GOAL OF THE EXERCISE:
Which lines in the items below contain the string "Where"? Copy each such line in full.

(Saved data entries)
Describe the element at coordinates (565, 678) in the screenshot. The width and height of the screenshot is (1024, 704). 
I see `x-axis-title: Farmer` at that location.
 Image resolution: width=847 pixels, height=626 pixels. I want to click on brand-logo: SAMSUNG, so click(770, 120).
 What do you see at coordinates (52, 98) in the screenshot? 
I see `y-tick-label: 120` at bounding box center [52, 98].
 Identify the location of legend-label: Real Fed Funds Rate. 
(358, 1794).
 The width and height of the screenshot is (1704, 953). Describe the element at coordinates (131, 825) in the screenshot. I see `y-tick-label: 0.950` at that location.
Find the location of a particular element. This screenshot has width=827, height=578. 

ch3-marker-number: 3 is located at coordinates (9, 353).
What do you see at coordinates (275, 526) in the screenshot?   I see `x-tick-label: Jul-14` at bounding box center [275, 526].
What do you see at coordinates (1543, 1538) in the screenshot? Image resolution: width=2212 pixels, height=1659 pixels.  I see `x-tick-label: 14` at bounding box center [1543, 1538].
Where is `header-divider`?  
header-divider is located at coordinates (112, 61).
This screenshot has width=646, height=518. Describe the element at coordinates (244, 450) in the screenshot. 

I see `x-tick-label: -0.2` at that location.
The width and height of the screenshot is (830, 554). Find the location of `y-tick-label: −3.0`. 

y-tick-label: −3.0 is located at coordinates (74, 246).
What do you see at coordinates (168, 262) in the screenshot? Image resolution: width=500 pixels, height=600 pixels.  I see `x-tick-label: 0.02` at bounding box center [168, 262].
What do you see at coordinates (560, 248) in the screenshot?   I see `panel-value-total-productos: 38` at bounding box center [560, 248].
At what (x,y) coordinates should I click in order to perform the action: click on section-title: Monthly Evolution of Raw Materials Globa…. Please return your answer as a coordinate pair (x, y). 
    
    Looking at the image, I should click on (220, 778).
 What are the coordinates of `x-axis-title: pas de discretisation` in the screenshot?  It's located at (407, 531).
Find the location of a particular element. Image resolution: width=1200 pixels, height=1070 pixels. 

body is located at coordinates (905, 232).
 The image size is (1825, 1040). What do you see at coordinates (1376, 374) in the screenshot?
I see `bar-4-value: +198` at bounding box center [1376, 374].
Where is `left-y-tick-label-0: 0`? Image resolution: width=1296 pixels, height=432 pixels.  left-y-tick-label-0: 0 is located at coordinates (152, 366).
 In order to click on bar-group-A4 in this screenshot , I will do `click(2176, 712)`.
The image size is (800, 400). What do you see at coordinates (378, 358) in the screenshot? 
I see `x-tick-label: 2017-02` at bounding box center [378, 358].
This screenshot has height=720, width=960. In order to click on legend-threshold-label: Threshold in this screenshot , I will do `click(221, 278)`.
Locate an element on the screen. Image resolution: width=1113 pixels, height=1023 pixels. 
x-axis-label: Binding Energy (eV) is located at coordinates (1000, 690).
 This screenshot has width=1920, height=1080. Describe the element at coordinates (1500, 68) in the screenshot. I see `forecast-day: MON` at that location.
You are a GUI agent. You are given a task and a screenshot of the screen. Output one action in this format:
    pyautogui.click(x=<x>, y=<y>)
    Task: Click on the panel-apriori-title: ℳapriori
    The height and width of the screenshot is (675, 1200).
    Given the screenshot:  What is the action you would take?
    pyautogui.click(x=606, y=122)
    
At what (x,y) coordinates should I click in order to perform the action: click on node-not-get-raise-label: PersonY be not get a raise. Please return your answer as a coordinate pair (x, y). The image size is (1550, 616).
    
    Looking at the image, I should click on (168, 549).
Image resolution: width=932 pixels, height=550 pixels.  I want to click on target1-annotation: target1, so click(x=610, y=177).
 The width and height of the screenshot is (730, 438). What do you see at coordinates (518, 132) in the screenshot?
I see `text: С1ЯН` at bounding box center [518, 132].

WRITTEN RESPONSE:
Where is `header-divider`?  
Where is `left-y-tick-label-0: 0`? Image resolution: width=1296 pixels, height=432 pixels.  left-y-tick-label-0: 0 is located at coordinates (152, 366).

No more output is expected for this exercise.